> [Work to be completed]: Only a number is wanted here: how many lines in the entries below contain the word "computer".

---------- Material provided

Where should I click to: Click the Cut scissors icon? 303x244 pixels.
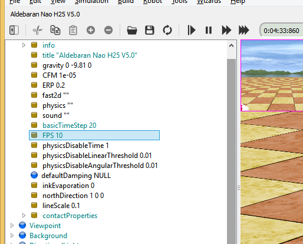click(37, 30)
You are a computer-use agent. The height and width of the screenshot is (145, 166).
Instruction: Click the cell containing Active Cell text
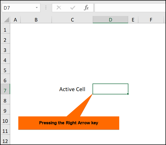pos(72,89)
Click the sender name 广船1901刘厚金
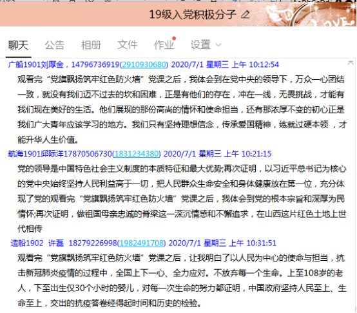Screen dimensions: 357x313 coord(35,65)
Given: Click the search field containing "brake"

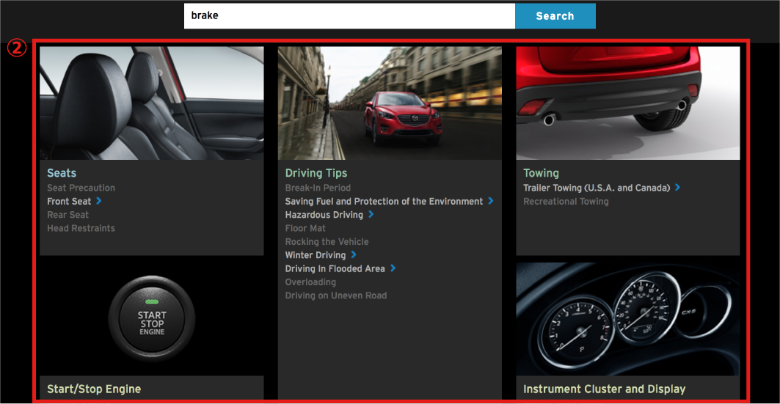Looking at the screenshot, I should [349, 15].
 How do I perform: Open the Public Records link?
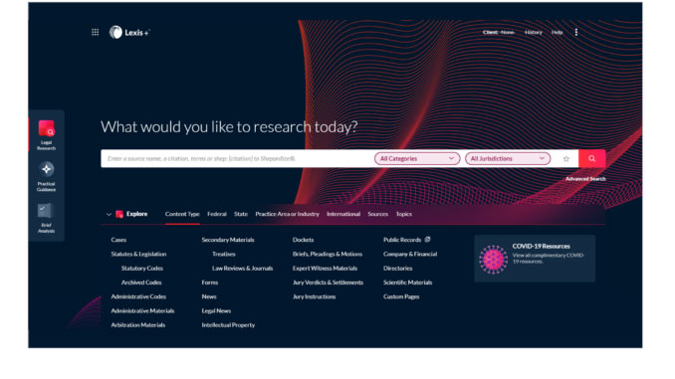pyautogui.click(x=402, y=240)
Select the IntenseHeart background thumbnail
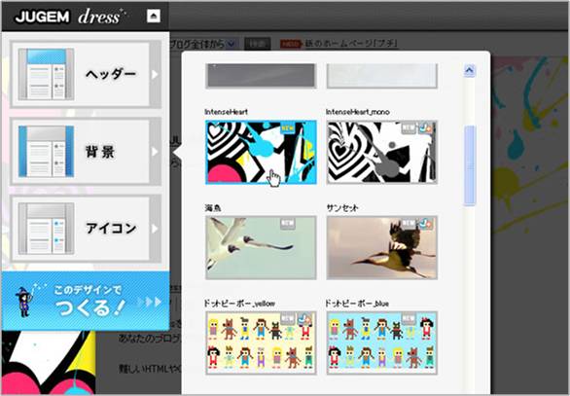Viewport: 570px width, 396px height. coord(261,152)
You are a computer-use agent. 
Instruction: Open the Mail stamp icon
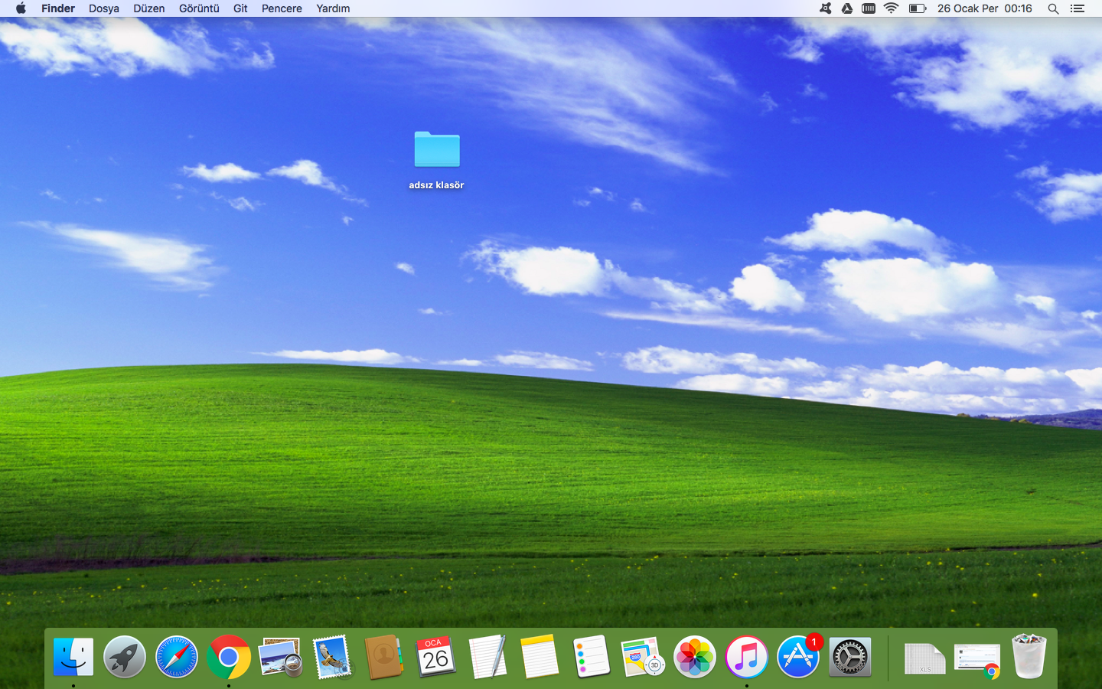tap(332, 658)
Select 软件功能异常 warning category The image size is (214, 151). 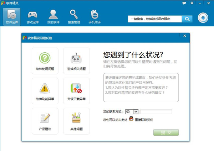[x=45, y=91]
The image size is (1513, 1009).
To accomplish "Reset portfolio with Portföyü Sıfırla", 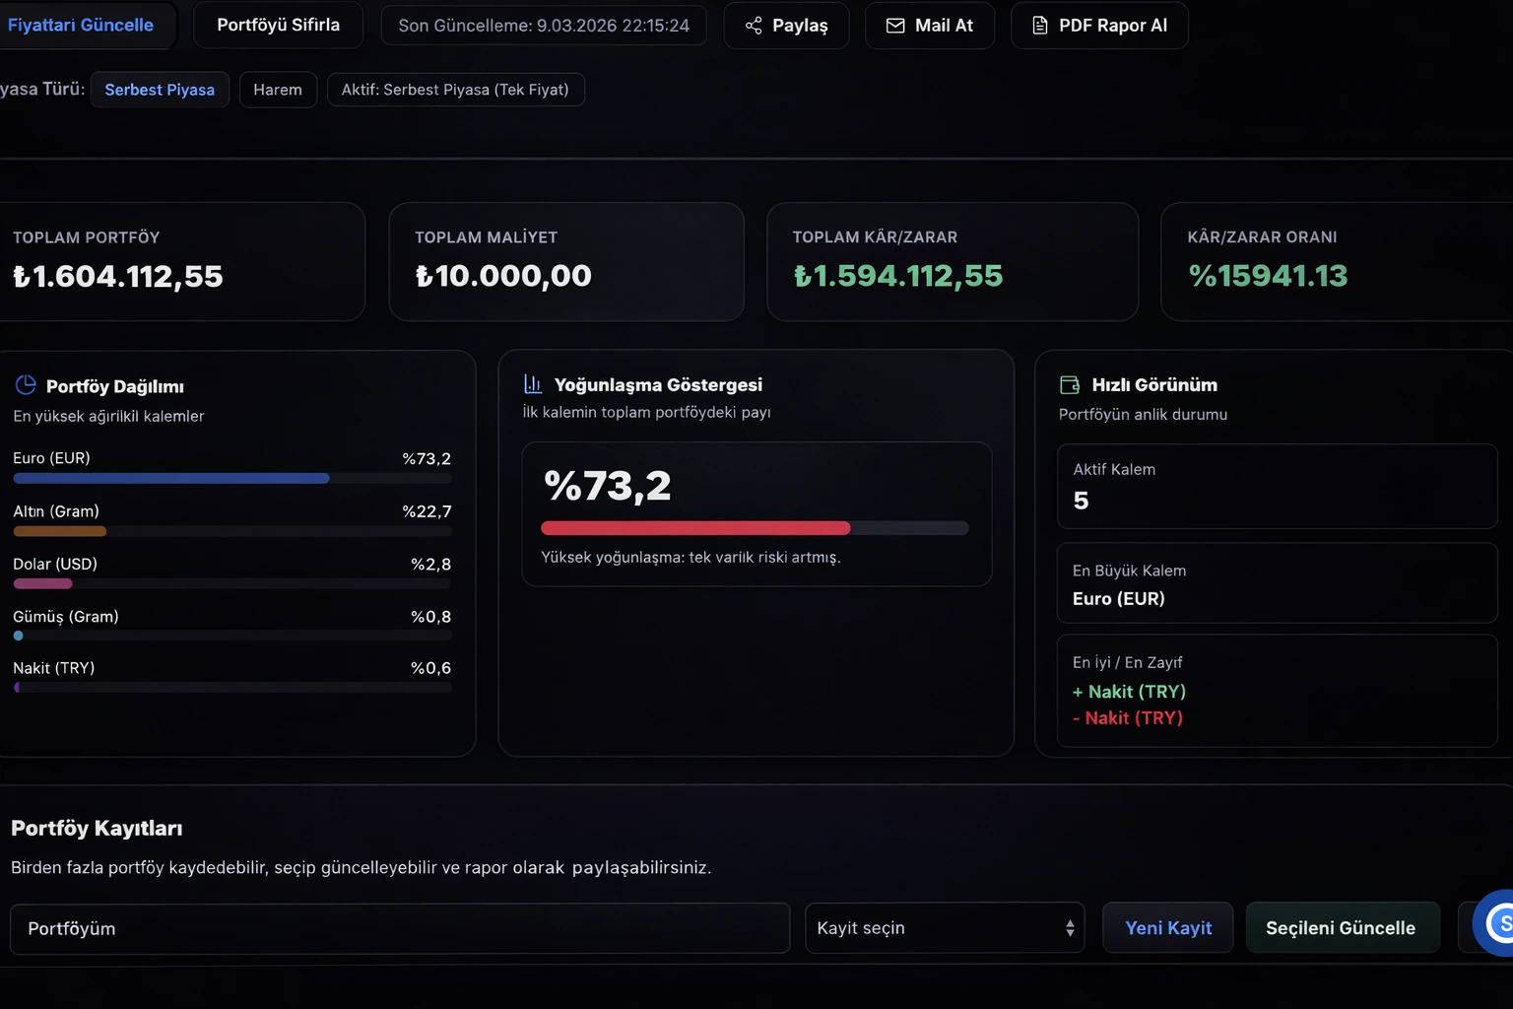I will pos(278,26).
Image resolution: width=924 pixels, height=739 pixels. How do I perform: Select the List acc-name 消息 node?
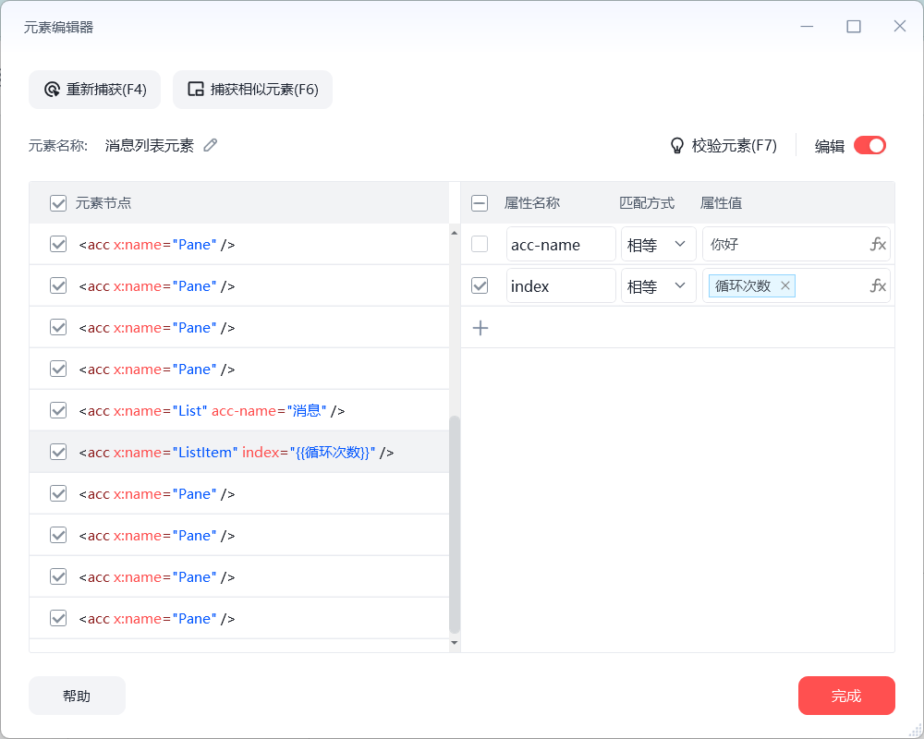coord(213,411)
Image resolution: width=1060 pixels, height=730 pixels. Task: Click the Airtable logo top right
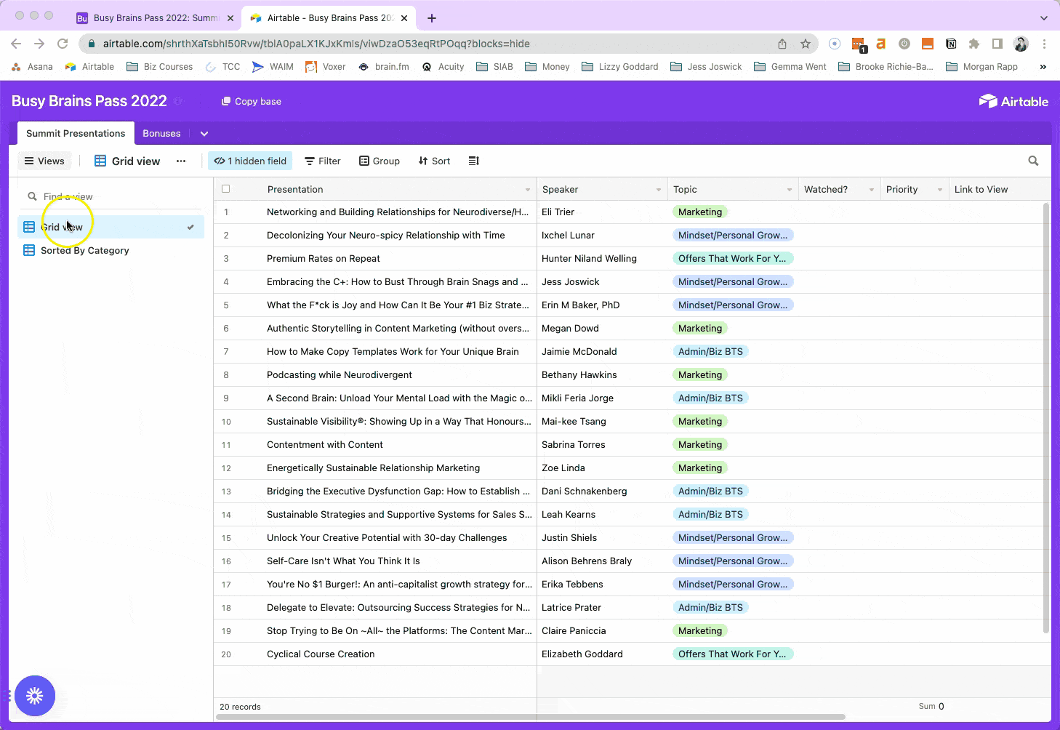1013,101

--------------------

> [Response to the task]: 2